#### [WHAT TO DO]
(a) In the passage on the Wisconsin Historical Society awards, restate the text from "The Wisconsin Historical Society has" up to and including "across the state.", swapping "service station" for "gas station".
(b) According to the passage on the Wisconsin Historical Society awards, what kind of members make up the Board of Curators?

#### [DOCUMENT PASSAGE]
* Begin *

The Wisconsin Historical Society has recognized two efforts in St. Croix River communities that have saved historic buildings and provided new spaces for business and the arts. The awards represent a sweep of the category by these local projects — winning both the under $1 million and over $1 million budgets slots. The projects were a restoration of a 1930s service station in Gordon and the historic auditorium in St. Croix Falls, respectively.
The annual Board of Curators Awards “recognize individuals and organizations across the state for exceptional work aligned with the Society’s mission to connect people to the past by collecting, preserving and sharing stories.”

The Board of Curators is the Wisconsin Historical Society’s governing body and includes both elected and appointed members from across the state.

* End *

#### [DATASET EXCERPT]
* Begin *

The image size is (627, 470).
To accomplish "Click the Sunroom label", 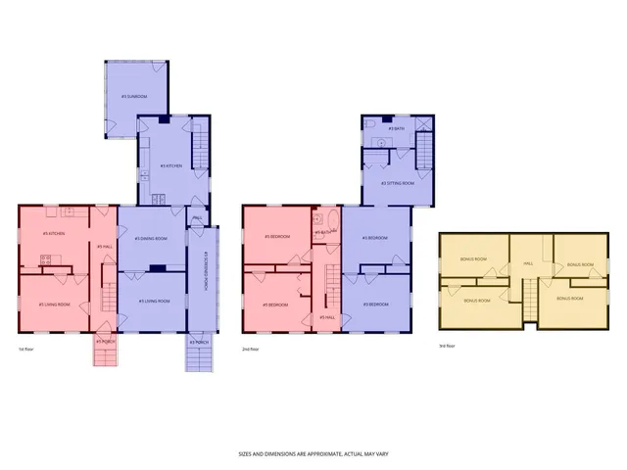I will click(134, 97).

* End *

#### [RESULTS FOR EACH TASK]
(a)
The Wisconsin Historical Society has recognized two efforts in St. Croix River communities that have saved historic buildings and provided new spaces for business and the arts. The awards represent a sweep of the category by these local projects — winning both the under $1 million and over $1 million budgets slots. The projects were a restoration of a 1930s gas station in Gordon and the historic auditorium in St. Croix Falls, respectively.
The annual Board of Curators Awards “recognize individuals and organizations across the state for exceptional work aligned with the Society’s mission to connect people to the past by collecting, preserving and sharing stories.”

The Board of Curators is the Wisconsin Historical Society’s governing body and includes both elected and appointed members from across the state.

(b) Both elected and appointed members from across the state.